Professor Heather Laurie MBE is a leading sociologist, in particular on women’s labour market participation and the distribution of resources within household and associated dynamics. She played a pivotal role in the development of the ESRC’s British Household Panel Survey.
Professor Peter Lynn is the leading survey methodologist in the UK, bridging academic work and applied survey research. He is the President of the International Association of Survey Statisticians and Associate Director of Methods for Understanding Society, the UK Household Longitudinal Study, developed and led by a team of survey experts at ISER.
Executive Dean for the Faculty of Social Sciences at the University of Essex, Professor Sasha Roseneil said:
“The appointment of ISER Professors Heather Laurie and Peter Lynn as Fellows of the Academy of Social Sciences recognises their outstanding contributions to quantitative social science research over many years, and is a great honour for the University of Essex. We are delighted to see their distinguished work marked in this way.”

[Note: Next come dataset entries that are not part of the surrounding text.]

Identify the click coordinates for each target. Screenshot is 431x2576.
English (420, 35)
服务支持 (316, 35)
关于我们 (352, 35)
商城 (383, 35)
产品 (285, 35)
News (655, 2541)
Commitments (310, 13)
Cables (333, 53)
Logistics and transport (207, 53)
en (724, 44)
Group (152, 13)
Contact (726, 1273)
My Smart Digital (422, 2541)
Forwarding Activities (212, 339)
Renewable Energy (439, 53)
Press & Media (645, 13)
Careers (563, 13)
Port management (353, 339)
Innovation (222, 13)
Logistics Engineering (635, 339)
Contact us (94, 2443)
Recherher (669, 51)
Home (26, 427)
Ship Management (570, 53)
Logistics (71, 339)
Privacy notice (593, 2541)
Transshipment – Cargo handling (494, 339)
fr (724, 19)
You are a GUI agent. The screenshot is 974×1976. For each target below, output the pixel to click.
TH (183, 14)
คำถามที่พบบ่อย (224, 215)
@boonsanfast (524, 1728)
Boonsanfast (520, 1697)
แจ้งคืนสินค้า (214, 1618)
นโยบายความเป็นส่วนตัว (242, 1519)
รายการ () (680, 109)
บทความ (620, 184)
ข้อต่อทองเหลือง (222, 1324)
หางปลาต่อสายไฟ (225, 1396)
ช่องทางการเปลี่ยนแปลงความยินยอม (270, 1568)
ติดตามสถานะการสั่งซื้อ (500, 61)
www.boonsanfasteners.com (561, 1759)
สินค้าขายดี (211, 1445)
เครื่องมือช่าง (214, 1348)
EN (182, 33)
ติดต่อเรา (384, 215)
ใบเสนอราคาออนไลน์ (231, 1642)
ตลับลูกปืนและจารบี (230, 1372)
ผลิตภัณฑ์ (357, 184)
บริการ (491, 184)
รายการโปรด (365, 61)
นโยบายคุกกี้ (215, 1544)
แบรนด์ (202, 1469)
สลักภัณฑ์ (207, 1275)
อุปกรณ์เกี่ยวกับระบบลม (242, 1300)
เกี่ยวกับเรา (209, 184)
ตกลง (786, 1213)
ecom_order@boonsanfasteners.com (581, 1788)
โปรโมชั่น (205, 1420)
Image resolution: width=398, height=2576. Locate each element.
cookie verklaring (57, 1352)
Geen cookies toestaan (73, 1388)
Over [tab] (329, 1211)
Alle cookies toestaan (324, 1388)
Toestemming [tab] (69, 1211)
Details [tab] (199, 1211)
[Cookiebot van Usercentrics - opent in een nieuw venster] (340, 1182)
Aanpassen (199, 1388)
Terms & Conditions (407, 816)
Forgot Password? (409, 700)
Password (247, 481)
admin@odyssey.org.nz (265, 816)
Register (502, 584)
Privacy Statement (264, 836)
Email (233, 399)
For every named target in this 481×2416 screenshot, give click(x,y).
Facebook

The new Fellows of the Academy are drawn from academics, practitioners and policymakers across the social sciences. They have been recognised after an extensive peer review process for the excellence and impact of their work through the use of social science for public benefit. This includes substantial contributions and leadership in various fields, including higher education, social, economic and environmental policy, government, law, charitable foundations and think tanks.
Announcing the conferment, Professor Roger Goodman FAcSS, Chair of the Academy said:
“Each new distinguished Fellow has been recognised for their outstanding and impactful contributions in their respective fields, and will prove invaluable additions to the range of expertise within the Academy.
“This speaks not only to the power and scope of the social sciences to address the big issues of our time, but also to the growing depth and breadth of representation within the Academy as the voice of the social science community as a whole.”